Изменить размер шрифта - +
Политика интересует Зингера как характерное проявление состояния Человека на конкретный исторический момент, лишь в отраженном свете отношений Человека с Создателем. Отношения эти непоправимо испортились еще во времена Потопа: обманув надежды Творца, Человек сделал Зло своим главным искусством и балансирует между испорченностью и безумием, извечно стремясь к власти. А «кто носит нож — пустит его в дело, у кого в руках перо — напишет законы, оправдывающие воров и убийц… По моему мнению, род человеческий становится хуже, а не лучше, эволюция идет в обратную сторону.
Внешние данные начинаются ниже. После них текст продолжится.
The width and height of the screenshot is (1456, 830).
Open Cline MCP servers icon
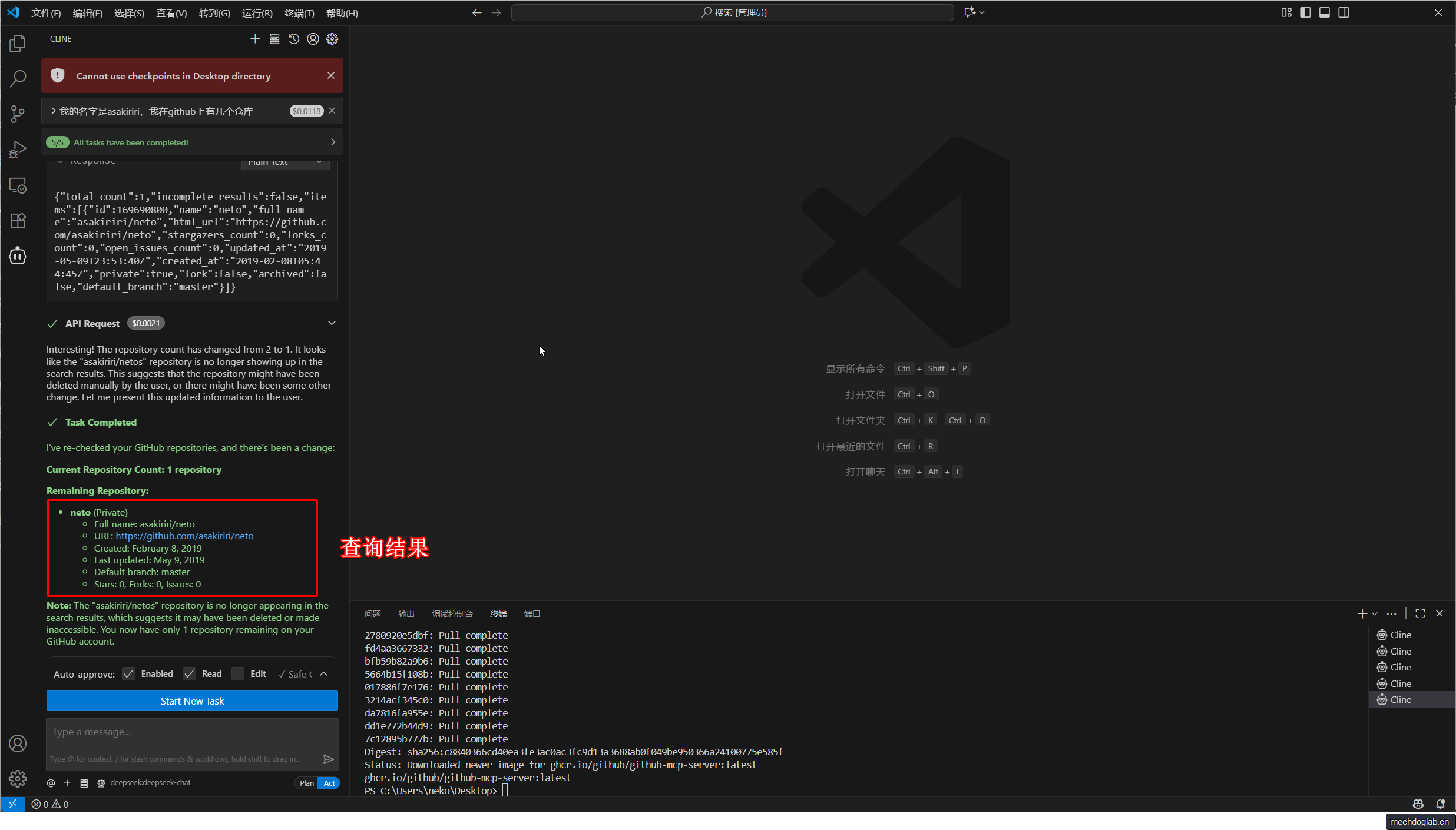pyautogui.click(x=274, y=39)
Последний человек на Земле будет одновременно и преступником и безумцем». Евреи же, в отличие от мудрых греков, склонны принимать желаемое за действительное: они убеждены, что Всемогущий любит их больше всего во Вселенной в то время, как он — антисемит. Жестокий и мстительный, Создатель ждет лишь конца срока Договора, чтобы стереть имя Человека в Книге жизни. Обвиняя других в идолопоклонстве, сами они поклоняются идолу справедливости, и на них лежит страшная вина за распространение коммунизма. «Я убежден в одном — здесь на Земле правда и справедливость навсегда и абсолютно вне нашей досягаемости… читайте великие книги… ставьте набойки».
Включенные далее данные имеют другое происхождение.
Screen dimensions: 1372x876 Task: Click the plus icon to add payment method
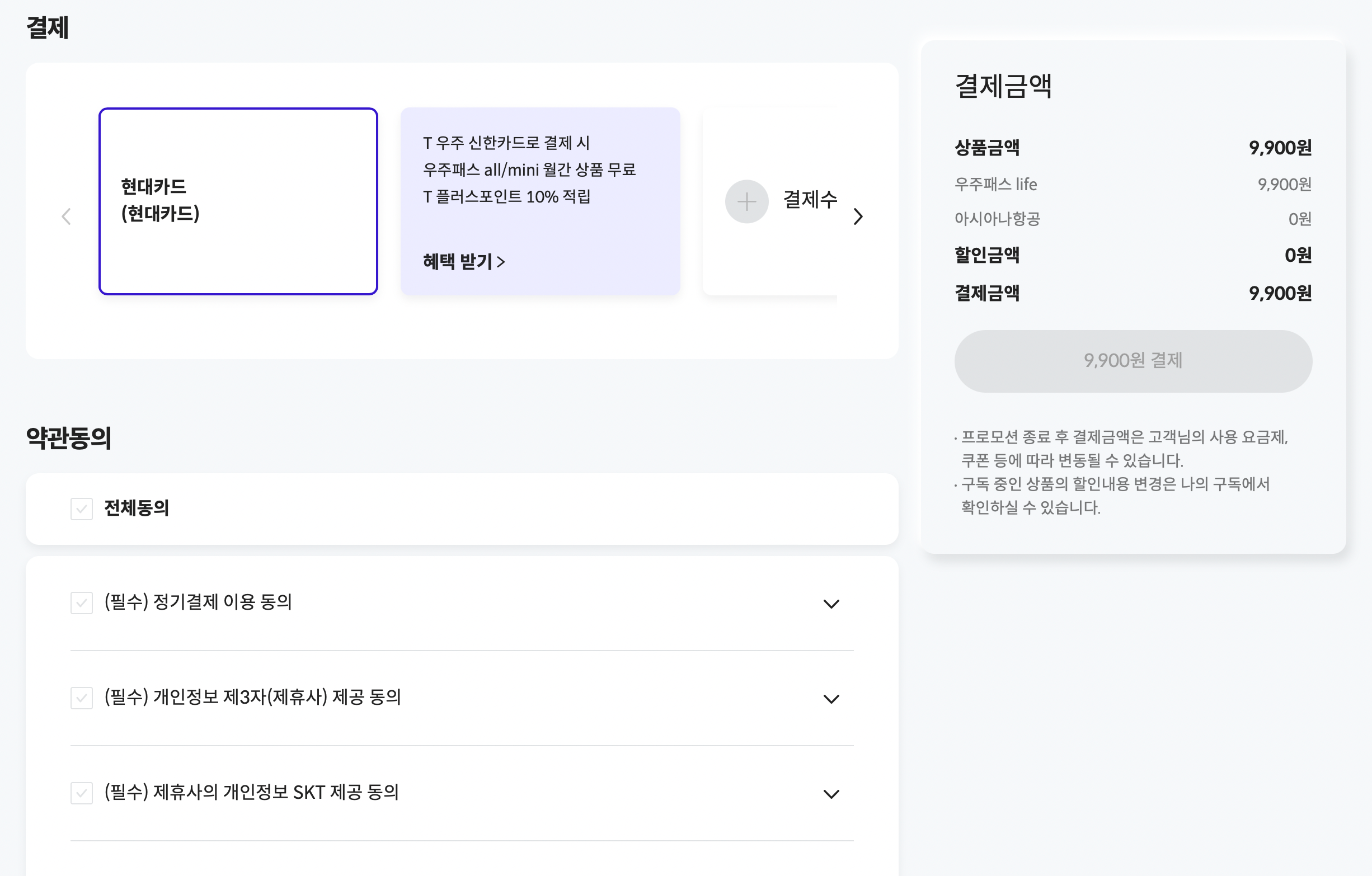[746, 201]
Все эти рассуждения принадлежат другим героям Зингера, которые находятся в иных, подобающих столь широким обобщениям обстоятельствах. На новогоднюю вечеринку собрались относительно благополучные люди, которым не свойственно размышлять о природе Человека. Но автор встречает здесь — хотя, по сути, шофер и повар Гарри не принадлежит к ним — одного из тех, кто «ставит набойки», не претендуя на социальную роль, но в своей необыкновенной привязанности к другому человеку достиг подлинной духовной высоты. Автор восхищен этим человеком и благодарен судьбе за встречу с ним.
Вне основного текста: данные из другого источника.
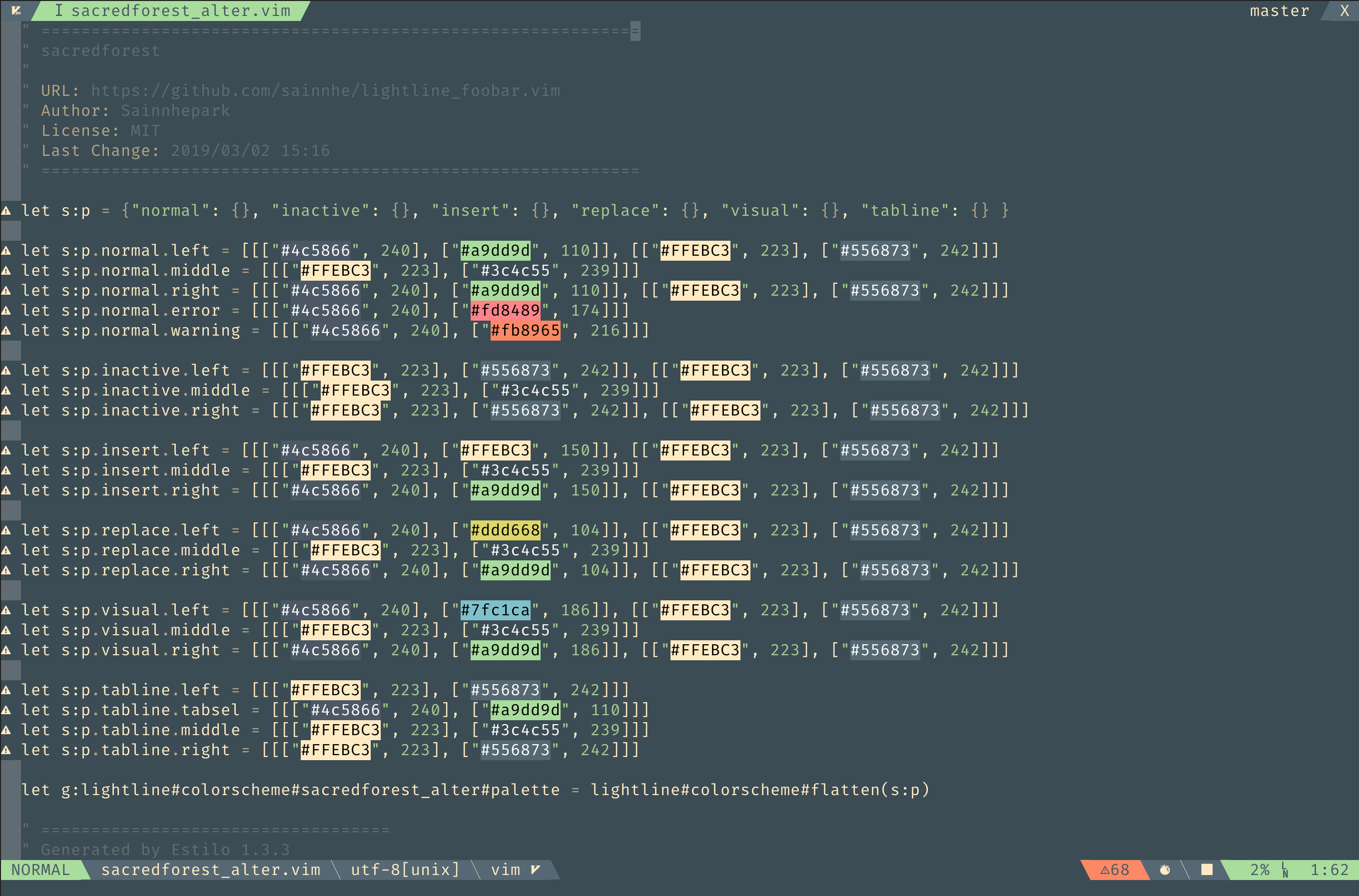Click the #fd8489 pink color highlight

coord(505,310)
Эту открытость Зингера жизни не способны ограничить даже его собственный скепсис и неоспоримое знание того, что «на всех путях жизни плевел больше, чем зерен», а человек всегда одержим страстями и даже в отношениях с Богом греховен. Но в то же самое время непредсказуем, велик в своем изначальном стремлении к познанию и возвышенной любви, доходящей в лучшие минуты его жизни до amore intellectuale к Богу, по выражению любимого философа писателя — Спинозы. К Создателю, который говорит делами, не словами и чей словарь — Вселенная. Только это высокое стремление позволяет ему в эти редкие минуты прикоснуться к Тайне. И для Зингера, неизменно готового смотреть, слушать и думать, как бы ни были неожиданны повороты судеб и игра обстоятельств, самым увлекательным остается жизнь Души — этой частицы Вечности в обреченном теле.

Однако при всей значительности этих «промежуточных» мгновений, искр озарения, понимания чего-то, что стоит за пределами земного бытия и навсегда остается для живых загадкой, они размываются столь же вечным Сомнением в достоверности чувственного опыта. Один герой Зингера заявляет: «…столько невероятных вещей произошло за мою жизнь, что пора стереть слово „невозможный“ в моем словаре». Другой с той же убежденностью говорит: «По моей теории — ничего нельзя объяснить».

Каббала, рассказы окружающих, ранний литературный успех, которым юный автор в немалой степени был обязан своим интересом к потусторонним силам, обострили его внимание к этой мистической области земного опыта, а дар воображения и писательский талант позволили ему густо населить страницы своих книг демонами разных рангов, душами, застрявшими между мирами, и даже мертвецами. Эта грань его таланта представлена в сборнике рассказом «Ханка», прекрасно иллюстрирующим неразрывную связь между знанием и сомнением.

Последний рассказ — «Сын» — возвращает читателя к началу сборника. Даже краткое знакомство с творчеством Зингера позволяет представить идейный и временной диапазон размышлений писателя — от начала века в Европе, определившего все духовные и интеллектуальные искания этого столетия, до наших дней.